**Отрывок:**

------------------------------------

Кроме того, консьерж проносил в пансион разнообразные, по большей части контрабандные, товары, в том числе запрещенные книги и ту субстанцию, которой суждено стать едким топливом вымышленного мира Бальзака: кофе. Колониальные товары стоили дорого и потому считались не просто лакомством, но и признаком определенного статуса. Бальзак, которого родители не баловали, как прежде в Вандомском коллеже, покупал кофе в кредит. Вот поистине важная веха: его первый долг. Г-жа Бальзак ужасно негодовала, узнав об этом признаке приближающейся зрелости. Она, как и следовало ожидать, впала в ярость, усомнившись в образовательной ценности кофе, объявила, что Оноре поглощает приданое сестер, и пришла к выводу, что «Марат был ангелом по сравнению со мной»>107.

Возможно, Оноре соглашался с Маратом в том, что слепое послушание всегда предшествует крайнему невежеству. И все же его мятежное поведение – республиканство, беспорядочные связи и любовь к кофе – указывает на стремление к тихой гавани. Долги, для многих писателей того времени, служили модным признаком независимости. Для Бальзака долги стали наказанием, цепью, которая на много лет приковала его к письменному столу. Злоупотребление кофе и бесконечные, постоянно растущие долги – признак зависимого характера. Как известно, самым главным и самым настойчивым кредитором Бальзака много лет была его мать.

История о первом долге Бальзака взята из «Лилии долины», но похожие воспоминания всплывают в его переписке 1843 г., с теми же двусмысленными выражениями: «Не следует позволять, чтобы вами управляли такие заботы, и во всяком случае я неподкупен, как женщина и как школьник. Для меня так унизительно занимать деньги, что источник моей храбрости кроется в самом унижении: я краснею, как будто мне пятнадцать лет. Как только я расплачусь с последним кредитором, я больше никогда не залезу в долги»>108.

------------------------------------

**Строки данных:**
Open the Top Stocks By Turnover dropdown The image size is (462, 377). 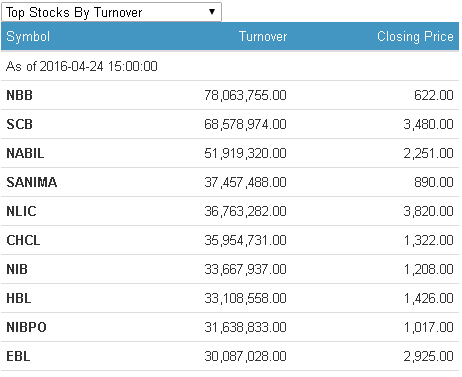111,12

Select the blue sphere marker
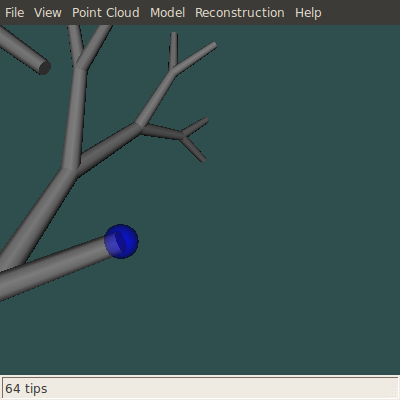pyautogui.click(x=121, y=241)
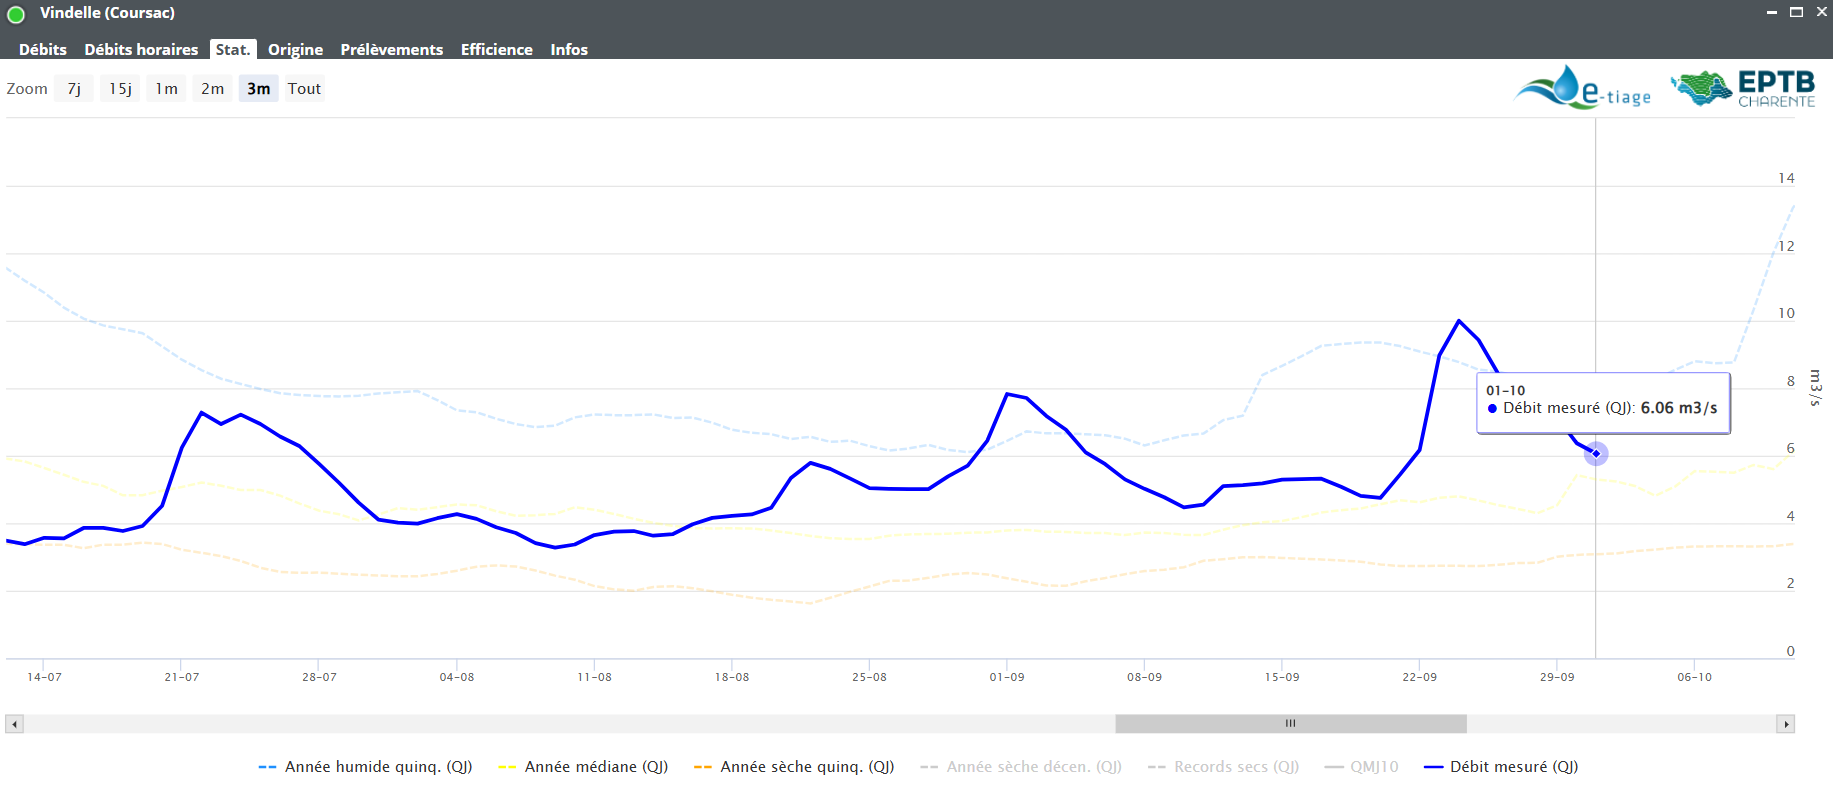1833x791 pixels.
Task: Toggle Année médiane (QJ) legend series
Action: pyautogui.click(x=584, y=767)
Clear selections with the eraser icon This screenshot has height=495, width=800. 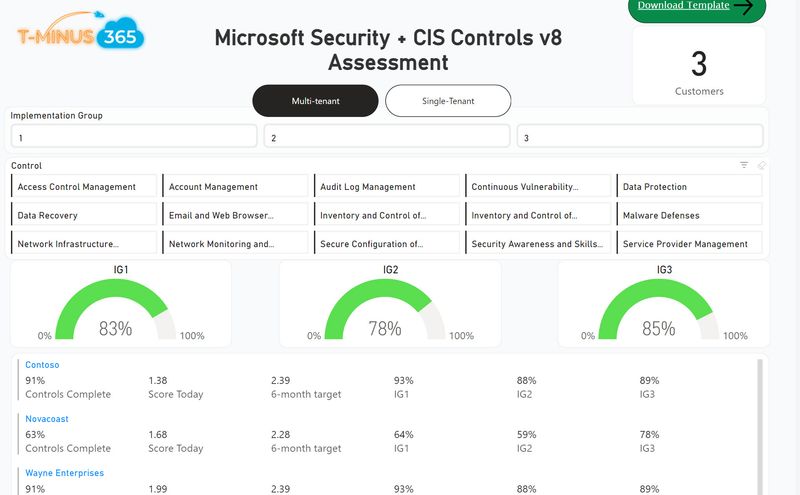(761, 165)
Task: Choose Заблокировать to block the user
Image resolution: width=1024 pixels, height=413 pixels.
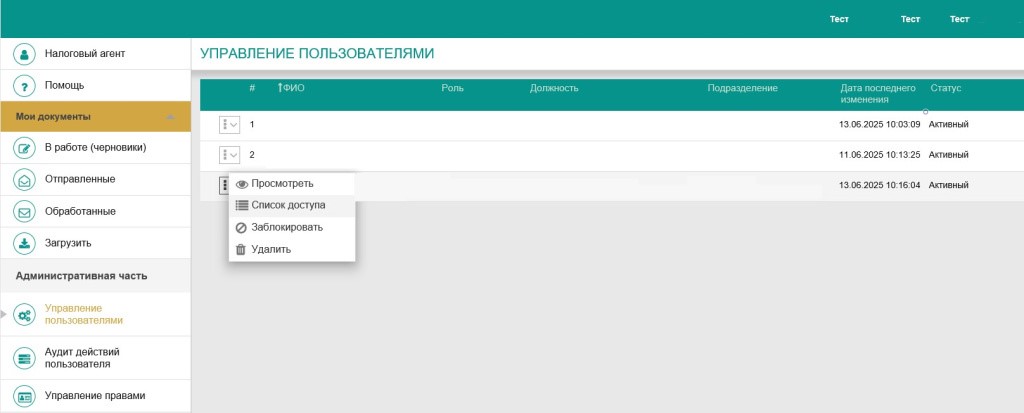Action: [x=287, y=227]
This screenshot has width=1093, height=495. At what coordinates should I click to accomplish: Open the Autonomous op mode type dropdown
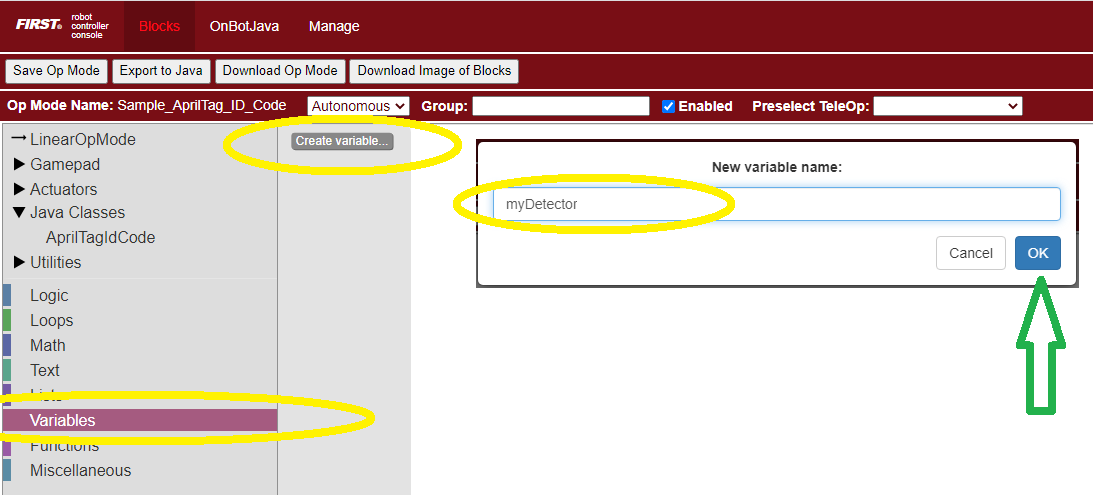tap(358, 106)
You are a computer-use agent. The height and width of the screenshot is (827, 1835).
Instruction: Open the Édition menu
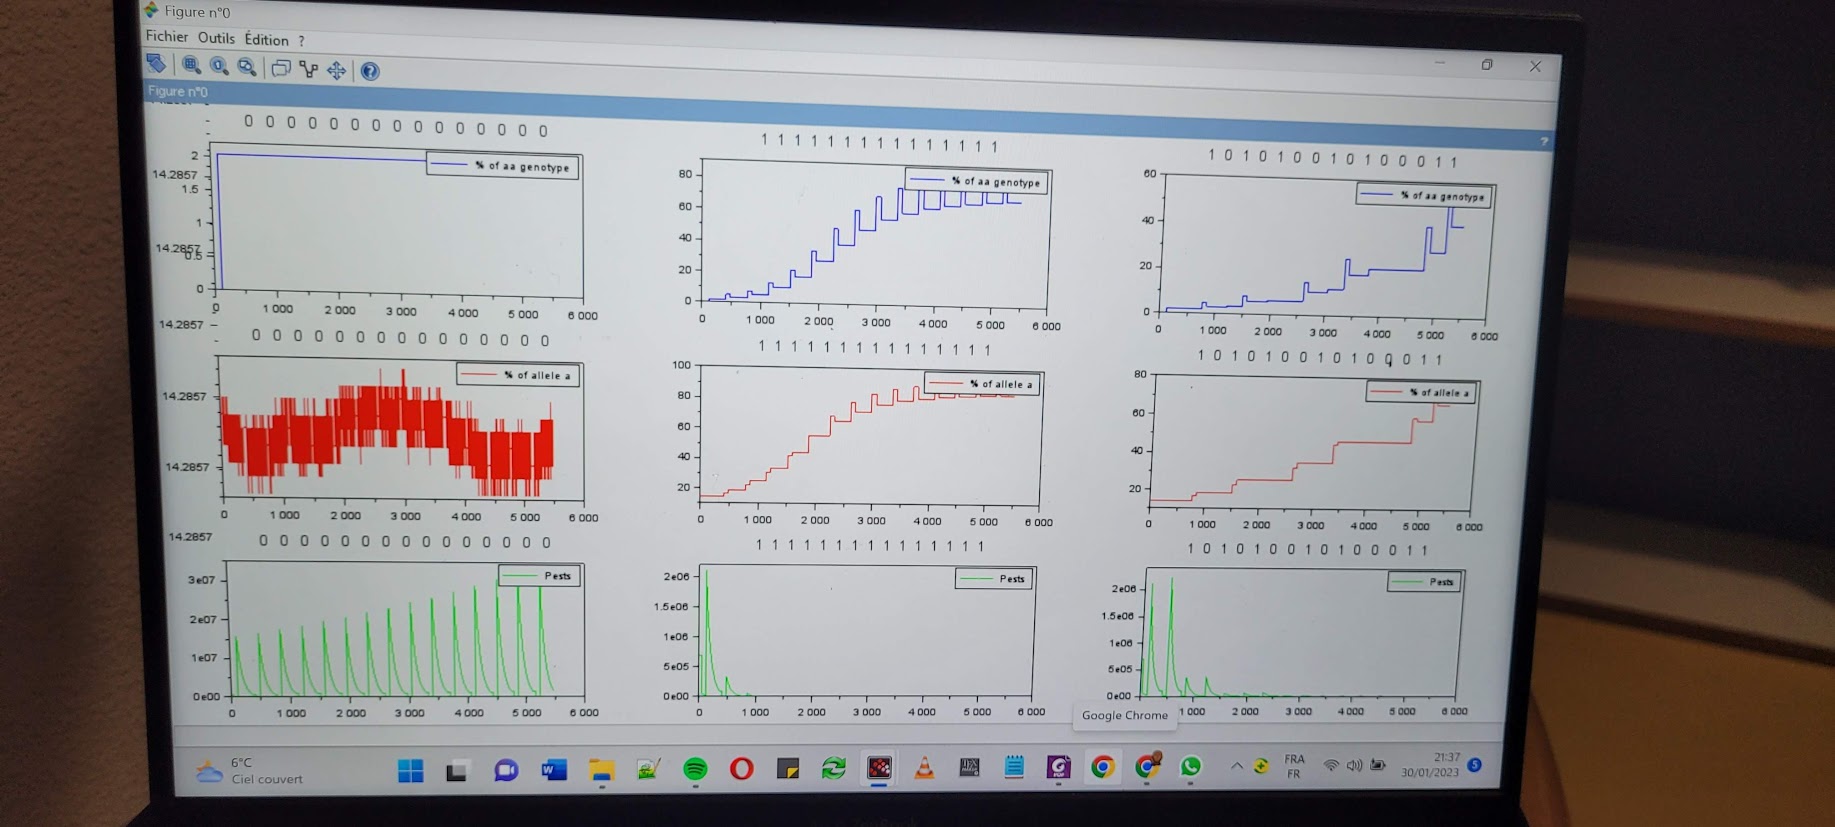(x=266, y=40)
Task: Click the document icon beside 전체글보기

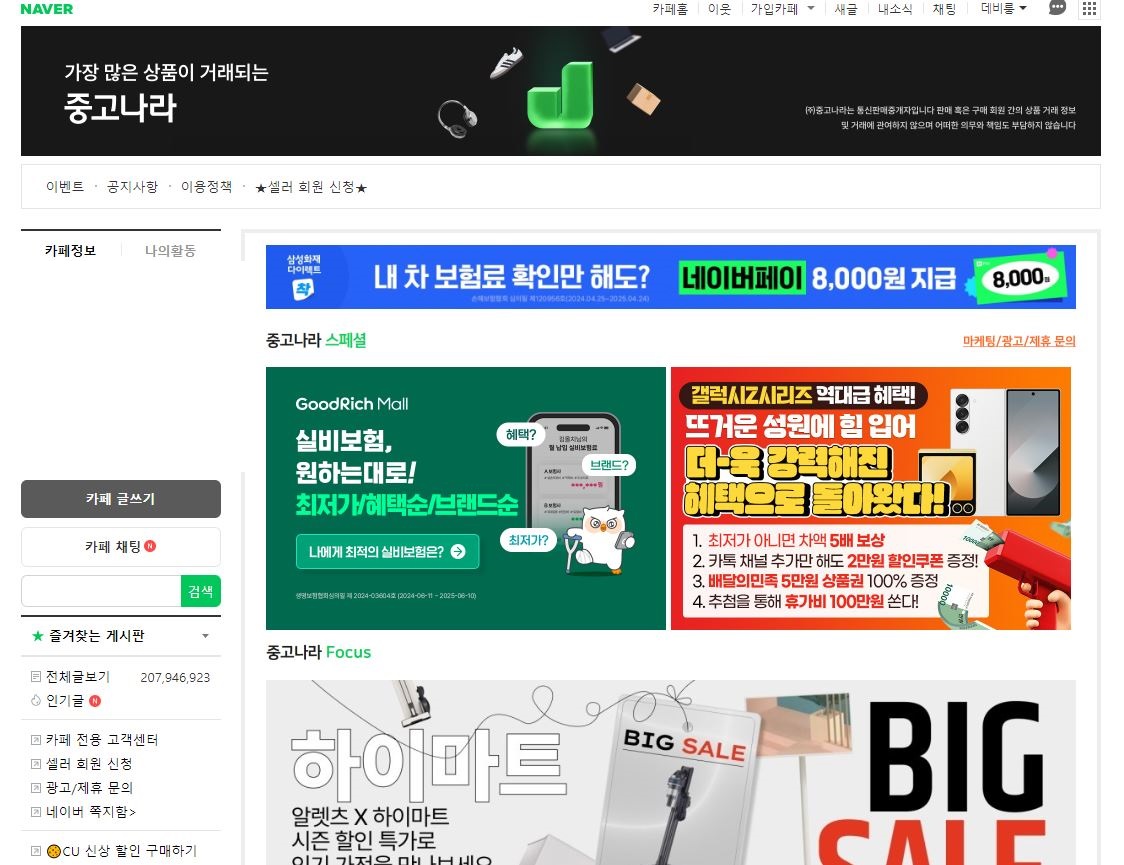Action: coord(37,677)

------------------------------------

**Задания:**
- 1) Что, согласно отрывку, Бальзак покупал в кредит?
- 2) Представьте строки данных в виде CSV с двумя столбцами «запрос» и «ответ», по одной записи на каждый запрос. Охватите всё от строки со словами «Task: Choose Заблокировать to block the user» до конца строк данных включительно. Каждое поле заключите в кавычки, переносы строк замените пробелами, а изображения не включайте.
Отрывок и строки данных никак не связаны между собой.

**Ответы к заданиям:**
- 1) Бальзак покупал в кредит кофе.

- 2)
запрос,ответ
"Task: Choose Заблокировать to block the user Image resolution: width=1024 pixels, height=413 pixels.","Action: [x=287, y=227]"
"This screenshot has width=1093, height=495. At what coordinates should I click to accomplish: Open the Autonomous op mode type dropdown","tap(358, 106)"
"You are a computer-use agent. The height and width of the screenshot is (827, 1835). Instruction: Open the Édition menu","(x=266, y=40)"
"Task: Click the document icon beside 전체글보기","Action: coord(37,677)"